# [Supplied records]
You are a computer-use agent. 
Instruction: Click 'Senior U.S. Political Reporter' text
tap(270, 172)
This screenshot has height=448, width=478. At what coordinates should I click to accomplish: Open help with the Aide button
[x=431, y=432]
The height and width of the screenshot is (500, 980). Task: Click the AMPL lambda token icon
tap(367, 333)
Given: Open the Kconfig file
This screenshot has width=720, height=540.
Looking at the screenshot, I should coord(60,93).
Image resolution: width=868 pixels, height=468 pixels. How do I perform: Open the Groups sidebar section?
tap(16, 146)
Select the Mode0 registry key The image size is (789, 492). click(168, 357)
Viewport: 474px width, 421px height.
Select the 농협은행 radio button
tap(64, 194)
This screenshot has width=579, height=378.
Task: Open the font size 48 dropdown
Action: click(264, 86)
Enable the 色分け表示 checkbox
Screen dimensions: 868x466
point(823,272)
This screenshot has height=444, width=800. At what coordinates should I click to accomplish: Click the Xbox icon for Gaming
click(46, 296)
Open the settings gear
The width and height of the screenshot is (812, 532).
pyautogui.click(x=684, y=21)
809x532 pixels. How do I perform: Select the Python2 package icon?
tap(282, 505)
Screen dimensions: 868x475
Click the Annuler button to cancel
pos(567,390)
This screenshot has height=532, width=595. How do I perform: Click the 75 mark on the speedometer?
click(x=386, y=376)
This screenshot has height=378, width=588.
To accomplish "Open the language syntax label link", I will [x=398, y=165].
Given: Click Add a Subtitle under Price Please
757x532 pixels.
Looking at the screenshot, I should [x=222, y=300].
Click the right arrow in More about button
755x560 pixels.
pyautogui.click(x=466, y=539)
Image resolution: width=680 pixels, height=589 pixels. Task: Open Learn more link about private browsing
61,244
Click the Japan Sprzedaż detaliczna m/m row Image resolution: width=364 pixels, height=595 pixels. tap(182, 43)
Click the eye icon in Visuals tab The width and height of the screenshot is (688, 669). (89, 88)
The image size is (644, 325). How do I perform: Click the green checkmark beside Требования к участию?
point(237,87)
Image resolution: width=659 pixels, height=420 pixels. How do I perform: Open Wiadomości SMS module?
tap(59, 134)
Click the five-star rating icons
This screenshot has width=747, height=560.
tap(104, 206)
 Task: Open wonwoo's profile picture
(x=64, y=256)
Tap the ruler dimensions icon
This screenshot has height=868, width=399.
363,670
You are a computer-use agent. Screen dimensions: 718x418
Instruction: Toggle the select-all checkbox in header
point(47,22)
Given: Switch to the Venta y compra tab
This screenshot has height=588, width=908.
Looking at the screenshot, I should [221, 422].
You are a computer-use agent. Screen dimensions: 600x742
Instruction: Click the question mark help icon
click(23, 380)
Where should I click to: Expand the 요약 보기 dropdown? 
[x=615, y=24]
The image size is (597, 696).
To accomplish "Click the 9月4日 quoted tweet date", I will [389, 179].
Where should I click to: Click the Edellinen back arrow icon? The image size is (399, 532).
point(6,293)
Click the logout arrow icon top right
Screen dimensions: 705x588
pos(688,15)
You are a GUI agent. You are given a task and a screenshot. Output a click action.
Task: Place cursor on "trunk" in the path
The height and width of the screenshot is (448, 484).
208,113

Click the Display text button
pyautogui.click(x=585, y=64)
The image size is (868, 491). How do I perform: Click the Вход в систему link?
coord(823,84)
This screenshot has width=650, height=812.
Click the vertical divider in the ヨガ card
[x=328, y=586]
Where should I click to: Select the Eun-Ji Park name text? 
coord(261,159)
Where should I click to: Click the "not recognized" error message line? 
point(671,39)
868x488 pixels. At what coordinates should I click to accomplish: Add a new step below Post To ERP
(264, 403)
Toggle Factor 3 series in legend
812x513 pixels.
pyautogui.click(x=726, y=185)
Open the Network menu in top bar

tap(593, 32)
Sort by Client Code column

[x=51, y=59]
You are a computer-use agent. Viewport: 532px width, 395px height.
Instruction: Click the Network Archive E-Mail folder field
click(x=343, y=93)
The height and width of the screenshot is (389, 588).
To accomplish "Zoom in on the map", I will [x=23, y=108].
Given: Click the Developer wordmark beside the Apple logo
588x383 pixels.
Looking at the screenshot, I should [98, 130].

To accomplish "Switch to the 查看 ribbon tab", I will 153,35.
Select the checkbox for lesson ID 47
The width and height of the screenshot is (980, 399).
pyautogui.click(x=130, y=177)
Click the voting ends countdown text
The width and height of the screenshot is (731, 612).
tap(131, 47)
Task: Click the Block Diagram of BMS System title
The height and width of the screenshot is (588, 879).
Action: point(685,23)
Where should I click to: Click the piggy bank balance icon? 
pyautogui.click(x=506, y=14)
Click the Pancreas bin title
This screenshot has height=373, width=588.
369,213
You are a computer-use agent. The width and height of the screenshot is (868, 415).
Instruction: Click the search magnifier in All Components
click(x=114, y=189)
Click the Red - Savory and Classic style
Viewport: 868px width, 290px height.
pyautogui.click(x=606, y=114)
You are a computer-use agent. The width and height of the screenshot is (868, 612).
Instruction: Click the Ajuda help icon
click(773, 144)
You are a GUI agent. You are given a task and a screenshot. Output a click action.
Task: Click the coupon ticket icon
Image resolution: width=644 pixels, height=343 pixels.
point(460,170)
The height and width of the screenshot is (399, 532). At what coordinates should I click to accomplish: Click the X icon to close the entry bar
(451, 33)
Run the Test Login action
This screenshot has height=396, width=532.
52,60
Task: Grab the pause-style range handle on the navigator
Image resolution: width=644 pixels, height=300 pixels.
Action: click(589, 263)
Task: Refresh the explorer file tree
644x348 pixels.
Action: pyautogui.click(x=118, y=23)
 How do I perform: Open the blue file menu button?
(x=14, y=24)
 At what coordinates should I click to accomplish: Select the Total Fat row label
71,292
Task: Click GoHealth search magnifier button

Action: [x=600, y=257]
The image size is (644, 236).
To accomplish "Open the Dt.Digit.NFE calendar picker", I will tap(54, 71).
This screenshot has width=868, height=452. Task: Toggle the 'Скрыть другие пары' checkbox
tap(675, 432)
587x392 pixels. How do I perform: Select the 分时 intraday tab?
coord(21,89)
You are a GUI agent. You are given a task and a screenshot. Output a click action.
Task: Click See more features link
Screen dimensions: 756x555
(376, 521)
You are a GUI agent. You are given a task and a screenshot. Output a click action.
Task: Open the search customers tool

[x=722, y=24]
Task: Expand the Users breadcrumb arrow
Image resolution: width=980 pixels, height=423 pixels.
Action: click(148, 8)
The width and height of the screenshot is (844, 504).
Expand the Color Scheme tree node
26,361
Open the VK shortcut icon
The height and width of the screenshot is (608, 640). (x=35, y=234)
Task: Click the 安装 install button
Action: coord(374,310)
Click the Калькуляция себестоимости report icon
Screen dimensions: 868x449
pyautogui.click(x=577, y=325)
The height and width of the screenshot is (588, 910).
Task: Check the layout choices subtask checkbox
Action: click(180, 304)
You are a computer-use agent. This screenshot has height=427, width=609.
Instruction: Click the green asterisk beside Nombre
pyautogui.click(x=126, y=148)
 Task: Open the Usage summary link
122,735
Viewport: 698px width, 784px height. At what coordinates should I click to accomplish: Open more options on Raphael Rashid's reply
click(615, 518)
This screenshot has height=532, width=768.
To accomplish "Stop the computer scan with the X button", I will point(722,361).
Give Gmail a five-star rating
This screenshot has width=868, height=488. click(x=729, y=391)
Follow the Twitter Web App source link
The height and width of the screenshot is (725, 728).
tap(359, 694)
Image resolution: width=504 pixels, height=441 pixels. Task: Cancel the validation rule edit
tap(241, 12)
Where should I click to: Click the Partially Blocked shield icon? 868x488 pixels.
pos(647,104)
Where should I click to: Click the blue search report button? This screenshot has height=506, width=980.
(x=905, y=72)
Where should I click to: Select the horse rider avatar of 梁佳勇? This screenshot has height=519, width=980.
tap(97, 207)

# [What you will do]
Copy out, word for word, everything from the first of the rows above down to and including the line that contains "pos(567,390)".

# [Finished task]
You are a computer-use agent. 
Instruction: Click 'Senior U.S. Political Reporter' text
tap(270, 172)
This screenshot has height=448, width=478. At what coordinates should I click to accomplish: Open help with the Aide button
[x=431, y=432]
The height and width of the screenshot is (500, 980). Task: Click the AMPL lambda token icon
tap(367, 333)
Given: Open the Kconfig file
This screenshot has width=720, height=540.
Looking at the screenshot, I should coord(60,93).
Image resolution: width=868 pixels, height=468 pixels. How do I perform: Open the Groups sidebar section?
tap(16, 146)
Select the Mode0 registry key The image size is (789, 492). click(168, 357)
Viewport: 474px width, 421px height.
Select the 농협은행 radio button
tap(64, 194)
This screenshot has width=579, height=378.
Task: Open the font size 48 dropdown
Action: click(264, 86)
Enable the 色分け表示 checkbox
Screen dimensions: 868x466
point(823,272)
This screenshot has height=444, width=800. At what coordinates should I click to accomplish: Click the Xbox icon for Gaming
click(46, 296)
Open the settings gear
The width and height of the screenshot is (812, 532).
pyautogui.click(x=684, y=21)
809x532 pixels. How do I perform: Select the Python2 package icon?
tap(282, 505)
Screen dimensions: 868x475
Click the Annuler button to cancel
pos(567,390)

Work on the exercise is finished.